Vector Enrichment Tables let you inject contextual data into your network traffic logs, turning raw IP addresses and ports into human-readable information.

Let’s see how this works with a real-time example. Imagine you’re monitoring network traffic, and you see an IP address like 192.0.2.100 hitting your server. Without enrichment, that’s just a number. But with a Vector Enrichment Table, that 192.0.2.100 could be instantly translated to {"country": "US", "city": "New York", "isp": "Example ISP"} within your logs. This makes analysis infinitely easier.

Here’s a simplified Vector configuration snippet that uses two enrichment tables:

[sources.http_source]
  type = "http_server"
  address = "0.0.0.0:8080"

[transforms.enrich_geoip]
  type = "enrichment"
  inputs = ["http_source"]
  tables = ["geoip_table"]
  # This transform adds fields from 'geoip_table' to matching events.
  # The key to match on is implicitly 'source_ip' if not specified.

[transforms.enrich_csv]
  type = "enrichment"
  inputs = ["enrich_geoip"] # Chain enrichment transforms
  tables = ["csv_table"]
  match_field = "destination_port" # Match on a different field
  # This transform adds fields from 'csv_table' to matching events based on 'destination_port'.

[sinks.console_sink]
  type = "console"
  inputs = ["enrich_csv"]
  # This sink outputs the enriched events to the console.

And here are the corresponding enrichment table definitions:

[[enrichment_tables.geoip_table]]
  type = "geoip"
  # This table uses a MaxMind GeoIP2 database.
  # The 'database' field points to the actual .mmdb file.
  database = "/opt/vector/geoip/GeoLite2-City.mmdb"
  # The 'lookup_field' specifies which field in the incoming event to use for the lookup.
  # If not specified, it defaults to 'source_ip'.
  lookup_field = "source_ip"
  # The 'fields' array specifies which data points to extract from the GeoIP database.
  fields = ["country.iso_code", "city.names.en", "autonomous_system.organization"]

[[enrichment_tables.csv_table]]
  type = "csv"
  # This table reads data from a CSV file.
  file = "/opt/vector/csv/port_mapping.csv"
  # The 'match_field' specifies the column in the CSV to use for matching.
  # This must correspond to the 'match_field' in the transform.
  match_field = "port"
  # The 'fields' array specifies the columns to read from the CSV.
  fields = ["port", "service_name", "protocol"]

The geoip_table uses a GeoIP database (typically a .mmdb file from MaxMind) to translate IP addresses into geographical and network information. The csv_table reads a standard CSV file, allowing you to map arbitrary fields (like port numbers, user IDs, or internal service names) to descriptive values.
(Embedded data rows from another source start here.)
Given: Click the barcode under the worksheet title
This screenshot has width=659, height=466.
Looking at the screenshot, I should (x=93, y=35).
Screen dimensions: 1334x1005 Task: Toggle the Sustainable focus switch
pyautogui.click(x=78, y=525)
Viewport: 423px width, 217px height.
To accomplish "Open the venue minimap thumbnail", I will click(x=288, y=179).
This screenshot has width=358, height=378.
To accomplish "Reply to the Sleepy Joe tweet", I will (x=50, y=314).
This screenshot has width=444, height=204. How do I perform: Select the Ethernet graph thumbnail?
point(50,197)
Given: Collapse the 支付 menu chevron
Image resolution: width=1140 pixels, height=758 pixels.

When an event flows through the enrich_geoip transform, Vector takes the value from the source_ip field (by default) and looks it up in the geoip_table. If a match is found, it extracts the specified country.iso_code, city.names.en, and autonomous_system.organization fields and adds them as new fields to the event.

The enrich_csv transform then takes these already enriched events and performs another lookup, this time using the destination_port field from the incoming event and matching it against the port column in port_mapping.csv. If a match occurs, it adds service_name and protocol to the event.

This chaining is powerful. You can enrich once with GeoIP, then again with a custom CSV for internal mapping, and so on. The key is that each enrichment transform can specify its own tables and, crucially, its own match_field if you don’t want to use the default source_ip or destination_ip.

The most surprising true thing about Vector’s enrichment is that it doesn’t just add new fields; it can also overwrite existing ones if the field names are the same. This means you can use enrichment to normalize or standardize data points across different sources. For example, if you have a country field coming from two different sources, you could use a GeoIP enrichment table to ensure that both sources populate the country field with the same ISO code format, effectively overriding any inconsistencies.

This capability is particularly useful when dealing with data from diverse systems that might use different naming conventions or formats for the same conceptual data. By carefully defining your enrichment tables and the fields you extract, you can create a unified, clean dataset ready for analysis, logging, or alerting.

The next concept you’ll likely run into is handling multiple matches within a single enrichment table, especially with CSVs, and how Vector’s max_matches and fallback options influence this behavior.